◆ Requirement ◆
The output should be all entries, each matching the original exactly.

◆ Records supplied ◆
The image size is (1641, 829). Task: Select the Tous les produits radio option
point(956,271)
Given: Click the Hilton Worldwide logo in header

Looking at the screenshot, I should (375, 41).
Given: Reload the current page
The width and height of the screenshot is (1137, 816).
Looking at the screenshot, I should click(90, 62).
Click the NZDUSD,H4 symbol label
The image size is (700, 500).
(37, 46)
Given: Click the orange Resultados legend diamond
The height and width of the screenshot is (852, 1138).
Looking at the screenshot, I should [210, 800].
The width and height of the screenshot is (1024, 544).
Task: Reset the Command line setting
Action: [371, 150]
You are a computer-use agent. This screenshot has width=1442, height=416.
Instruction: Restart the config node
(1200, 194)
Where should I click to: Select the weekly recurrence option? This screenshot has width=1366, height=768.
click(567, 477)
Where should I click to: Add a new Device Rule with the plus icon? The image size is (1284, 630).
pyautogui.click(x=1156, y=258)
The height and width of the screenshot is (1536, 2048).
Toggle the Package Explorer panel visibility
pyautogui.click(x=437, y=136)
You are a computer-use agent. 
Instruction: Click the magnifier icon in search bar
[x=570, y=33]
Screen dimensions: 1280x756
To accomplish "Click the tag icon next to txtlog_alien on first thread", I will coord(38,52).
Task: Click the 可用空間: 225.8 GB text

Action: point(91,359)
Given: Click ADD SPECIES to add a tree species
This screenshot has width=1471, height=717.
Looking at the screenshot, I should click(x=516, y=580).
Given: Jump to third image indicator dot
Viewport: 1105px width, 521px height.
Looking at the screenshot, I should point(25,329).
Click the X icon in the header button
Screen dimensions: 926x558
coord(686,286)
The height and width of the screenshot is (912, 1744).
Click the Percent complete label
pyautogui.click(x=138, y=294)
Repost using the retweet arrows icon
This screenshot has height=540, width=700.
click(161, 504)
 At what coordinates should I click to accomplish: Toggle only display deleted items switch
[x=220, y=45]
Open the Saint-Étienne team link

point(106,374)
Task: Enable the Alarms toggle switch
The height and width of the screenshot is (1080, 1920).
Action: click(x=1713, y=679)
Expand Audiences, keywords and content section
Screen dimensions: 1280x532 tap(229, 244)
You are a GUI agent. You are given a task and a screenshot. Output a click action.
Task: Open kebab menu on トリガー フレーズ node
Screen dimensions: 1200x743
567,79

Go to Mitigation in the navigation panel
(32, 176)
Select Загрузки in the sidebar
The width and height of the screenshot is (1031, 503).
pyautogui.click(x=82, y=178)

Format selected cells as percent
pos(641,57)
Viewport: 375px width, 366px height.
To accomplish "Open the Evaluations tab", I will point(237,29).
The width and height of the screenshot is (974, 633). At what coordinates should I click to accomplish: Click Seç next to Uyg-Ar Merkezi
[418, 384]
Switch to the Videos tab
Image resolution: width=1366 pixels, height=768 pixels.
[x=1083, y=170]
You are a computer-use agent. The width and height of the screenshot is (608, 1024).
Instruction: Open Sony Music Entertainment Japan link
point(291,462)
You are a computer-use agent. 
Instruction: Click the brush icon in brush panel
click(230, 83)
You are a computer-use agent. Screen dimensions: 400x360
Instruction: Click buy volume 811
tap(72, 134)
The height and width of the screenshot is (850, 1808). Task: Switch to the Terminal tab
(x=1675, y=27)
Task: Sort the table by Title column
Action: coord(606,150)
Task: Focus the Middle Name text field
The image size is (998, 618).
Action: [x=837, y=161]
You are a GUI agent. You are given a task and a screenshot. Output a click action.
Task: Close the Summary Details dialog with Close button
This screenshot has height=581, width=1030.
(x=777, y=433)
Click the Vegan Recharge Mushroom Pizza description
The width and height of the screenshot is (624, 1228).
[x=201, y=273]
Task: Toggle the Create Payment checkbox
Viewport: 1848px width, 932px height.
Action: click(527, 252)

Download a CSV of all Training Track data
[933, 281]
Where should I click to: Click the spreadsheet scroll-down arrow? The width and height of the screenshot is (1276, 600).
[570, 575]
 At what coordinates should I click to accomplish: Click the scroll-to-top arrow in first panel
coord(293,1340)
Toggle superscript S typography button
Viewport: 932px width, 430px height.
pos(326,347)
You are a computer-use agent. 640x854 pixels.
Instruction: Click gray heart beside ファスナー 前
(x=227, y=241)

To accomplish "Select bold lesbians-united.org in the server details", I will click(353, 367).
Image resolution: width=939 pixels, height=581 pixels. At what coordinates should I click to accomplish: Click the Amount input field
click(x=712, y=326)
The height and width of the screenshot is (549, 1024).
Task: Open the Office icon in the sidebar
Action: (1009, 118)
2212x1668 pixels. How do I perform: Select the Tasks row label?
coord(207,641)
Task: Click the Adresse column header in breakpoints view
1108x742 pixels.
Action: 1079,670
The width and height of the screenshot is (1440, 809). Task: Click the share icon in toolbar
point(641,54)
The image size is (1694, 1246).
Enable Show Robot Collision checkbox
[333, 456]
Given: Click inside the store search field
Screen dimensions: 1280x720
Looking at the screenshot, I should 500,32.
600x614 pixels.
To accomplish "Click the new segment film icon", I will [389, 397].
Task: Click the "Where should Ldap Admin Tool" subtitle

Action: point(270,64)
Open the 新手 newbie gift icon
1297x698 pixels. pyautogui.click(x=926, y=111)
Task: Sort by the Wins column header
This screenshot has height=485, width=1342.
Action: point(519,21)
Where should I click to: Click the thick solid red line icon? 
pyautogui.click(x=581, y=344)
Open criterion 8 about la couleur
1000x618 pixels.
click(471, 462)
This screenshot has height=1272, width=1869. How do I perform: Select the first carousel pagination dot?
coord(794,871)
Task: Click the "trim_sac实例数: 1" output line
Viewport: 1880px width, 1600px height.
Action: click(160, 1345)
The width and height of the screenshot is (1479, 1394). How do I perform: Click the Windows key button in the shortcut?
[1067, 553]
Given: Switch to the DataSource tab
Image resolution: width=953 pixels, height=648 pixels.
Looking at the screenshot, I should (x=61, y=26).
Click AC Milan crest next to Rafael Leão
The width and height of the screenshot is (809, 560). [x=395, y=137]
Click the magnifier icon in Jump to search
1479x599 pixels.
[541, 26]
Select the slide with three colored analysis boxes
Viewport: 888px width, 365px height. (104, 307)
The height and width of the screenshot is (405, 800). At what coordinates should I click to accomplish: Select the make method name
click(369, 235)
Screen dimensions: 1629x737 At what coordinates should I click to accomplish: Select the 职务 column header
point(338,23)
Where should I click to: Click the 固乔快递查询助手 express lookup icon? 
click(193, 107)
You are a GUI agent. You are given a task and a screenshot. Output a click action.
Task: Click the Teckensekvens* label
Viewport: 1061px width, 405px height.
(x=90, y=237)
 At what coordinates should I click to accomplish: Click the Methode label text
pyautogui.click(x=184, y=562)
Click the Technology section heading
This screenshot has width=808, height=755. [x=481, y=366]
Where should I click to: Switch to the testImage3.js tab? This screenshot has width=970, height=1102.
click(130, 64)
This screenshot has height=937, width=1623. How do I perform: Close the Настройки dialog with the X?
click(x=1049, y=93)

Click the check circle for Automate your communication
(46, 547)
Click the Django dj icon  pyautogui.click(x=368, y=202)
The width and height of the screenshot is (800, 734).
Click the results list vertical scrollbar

◆ Answer below ◆
The image size is (1641, 829). Task: Select the Tous les produits radio option
point(956,271)
Given: Click the Hilton Worldwide logo in header

Looking at the screenshot, I should (375, 41).
Given: Reload the current page
The width and height of the screenshot is (1137, 816).
Looking at the screenshot, I should click(90, 62).
Click the NZDUSD,H4 symbol label
The image size is (700, 500).
(37, 46)
Given: Click the orange Resultados legend diamond
The height and width of the screenshot is (852, 1138).
Looking at the screenshot, I should [210, 800].
The width and height of the screenshot is (1024, 544).
Task: Reset the Command line setting
Action: [371, 150]
You are a computer-use agent. This screenshot has width=1442, height=416.
Instruction: Restart the config node
(1200, 194)
Where should I click to: Select the weekly recurrence option? This screenshot has width=1366, height=768.
click(567, 477)
Where should I click to: Add a new Device Rule with the plus icon? The image size is (1284, 630).
pyautogui.click(x=1156, y=258)
The height and width of the screenshot is (1536, 2048).
Toggle the Package Explorer panel visibility
pyautogui.click(x=437, y=136)
You are a computer-use agent. 
Instruction: Click the magnifier icon in search bar
[x=570, y=33]
Screen dimensions: 1280x756
To accomplish "Click the tag icon next to txtlog_alien on first thread", I will coord(38,52).
Task: Click the 可用空間: 225.8 GB text

Action: point(91,359)
Given: Click ADD SPECIES to add a tree species
This screenshot has width=1471, height=717.
Looking at the screenshot, I should click(x=516, y=580).
Given: Jump to third image indicator dot
Viewport: 1105px width, 521px height.
Looking at the screenshot, I should point(25,329).
Click the X icon in the header button
Screen dimensions: 926x558
coord(686,286)
The height and width of the screenshot is (912, 1744).
Click the Percent complete label
pyautogui.click(x=138, y=294)
Repost using the retweet arrows icon
This screenshot has height=540, width=700.
click(161, 504)
 At what coordinates should I click to accomplish: Toggle only display deleted items switch
[x=220, y=45]
Open the Saint-Étienne team link

point(106,374)
Task: Enable the Alarms toggle switch
The height and width of the screenshot is (1080, 1920).
Action: click(x=1713, y=679)
Expand Audiences, keywords and content section
Screen dimensions: 1280x532 tap(229, 244)
You are a GUI agent. You are given a task and a screenshot. Output a click action.
Task: Open kebab menu on トリガー フレーズ node
Screen dimensions: 1200x743
567,79

Go to Mitigation in the navigation panel
(32, 176)
Select Загрузки in the sidebar
The width and height of the screenshot is (1031, 503).
pyautogui.click(x=82, y=178)

Format selected cells as percent
pos(641,57)
Viewport: 375px width, 366px height.
To accomplish "Open the Evaluations tab", I will point(237,29).
The width and height of the screenshot is (974, 633). At what coordinates should I click to accomplish: Click Seç next to Uyg-Ar Merkezi
[418, 384]
Switch to the Videos tab
Image resolution: width=1366 pixels, height=768 pixels.
[x=1083, y=170]
You are a computer-use agent. The width and height of the screenshot is (608, 1024).
Instruction: Open Sony Music Entertainment Japan link
point(291,462)
You are a computer-use agent. 
Instruction: Click the brush icon in brush panel
click(230, 83)
You are a computer-use agent. Screen dimensions: 400x360
Instruction: Click buy volume 811
tap(72, 134)
The height and width of the screenshot is (850, 1808). Task: Switch to the Terminal tab
(x=1675, y=27)
Task: Sort the table by Title column
Action: coord(606,150)
Task: Focus the Middle Name text field
The image size is (998, 618).
Action: [x=837, y=161]
You are a GUI agent. You are given a task and a screenshot. Output a click action.
Task: Close the Summary Details dialog with Close button
This screenshot has height=581, width=1030.
(x=777, y=433)
Click the Vegan Recharge Mushroom Pizza description
The width and height of the screenshot is (624, 1228).
[x=201, y=273]
Task: Toggle the Create Payment checkbox
Viewport: 1848px width, 932px height.
Action: click(527, 252)

Download a CSV of all Training Track data
[933, 281]
Where should I click to: Click the spreadsheet scroll-down arrow? The width and height of the screenshot is (1276, 600).
[570, 575]
 At what coordinates should I click to accomplish: Click the scroll-to-top arrow in first panel
coord(293,1340)
Toggle superscript S typography button
Viewport: 932px width, 430px height.
pos(326,347)
You are a computer-use agent. 640x854 pixels.
Instruction: Click gray heart beside ファスナー 前
(x=227, y=241)

To accomplish "Select bold lesbians-united.org in the server details", I will click(353, 367).
Image resolution: width=939 pixels, height=581 pixels. At what coordinates should I click to accomplish: Click the Amount input field
click(x=712, y=326)
The height and width of the screenshot is (549, 1024).
Task: Open the Office icon in the sidebar
Action: (1009, 118)
2212x1668 pixels. How do I perform: Select the Tasks row label?
coord(207,641)
Task: Click the Adresse column header in breakpoints view
1108x742 pixels.
Action: 1079,670
The width and height of the screenshot is (1440, 809). Task: Click the share icon in toolbar
point(641,54)
The image size is (1694, 1246).
Enable Show Robot Collision checkbox
[333, 456]
Given: Click inside the store search field
Screen dimensions: 1280x720
Looking at the screenshot, I should 500,32.
600x614 pixels.
To accomplish "Click the new segment film icon", I will [389, 397].
Task: Click the "Where should Ldap Admin Tool" subtitle

Action: point(270,64)
Open the 新手 newbie gift icon
1297x698 pixels. pyautogui.click(x=926, y=111)
Task: Sort by the Wins column header
This screenshot has height=485, width=1342.
Action: point(519,21)
Where should I click to: Click the thick solid red line icon? 
pyautogui.click(x=581, y=344)
Open criterion 8 about la couleur
1000x618 pixels.
click(471, 462)
This screenshot has height=1272, width=1869. How do I perform: Select the first carousel pagination dot?
coord(794,871)
Task: Click the "trim_sac实例数: 1" output line
Viewport: 1880px width, 1600px height.
Action: click(160, 1345)
The width and height of the screenshot is (1479, 1394). How do I perform: Click the Windows key button in the shortcut?
[1067, 553]
Given: Switch to the DataSource tab
Image resolution: width=953 pixels, height=648 pixels.
Looking at the screenshot, I should (x=61, y=26).
Click AC Milan crest next to Rafael Leão
The width and height of the screenshot is (809, 560). [x=395, y=137]
Click the magnifier icon in Jump to search
1479x599 pixels.
[541, 26]
Select the slide with three colored analysis boxes
Viewport: 888px width, 365px height. (104, 307)
The height and width of the screenshot is (405, 800). At what coordinates should I click to accomplish: Select the make method name
click(369, 235)
Screen dimensions: 1629x737 At what coordinates should I click to accomplish: Select the 职务 column header
point(338,23)
Where should I click to: Click the 固乔快递查询助手 express lookup icon? 
click(193, 107)
You are a GUI agent. You are given a task and a screenshot. Output a click action.
Task: Click the Teckensekvens* label
Viewport: 1061px width, 405px height.
(x=90, y=237)
 At what coordinates should I click to accomplish: Click the Methode label text
pyautogui.click(x=184, y=562)
Click the Technology section heading
This screenshot has width=808, height=755. [x=481, y=366]
Where should I click to: Switch to the testImage3.js tab? This screenshot has width=970, height=1102.
click(130, 64)
This screenshot has height=937, width=1623. How do I perform: Close the Настройки dialog with the X?
click(x=1049, y=93)

Click the check circle for Automate your communication
(46, 547)
Click the Django dj icon  pyautogui.click(x=368, y=202)
The width and height of the screenshot is (800, 734).
Click the results list vertical scrollbar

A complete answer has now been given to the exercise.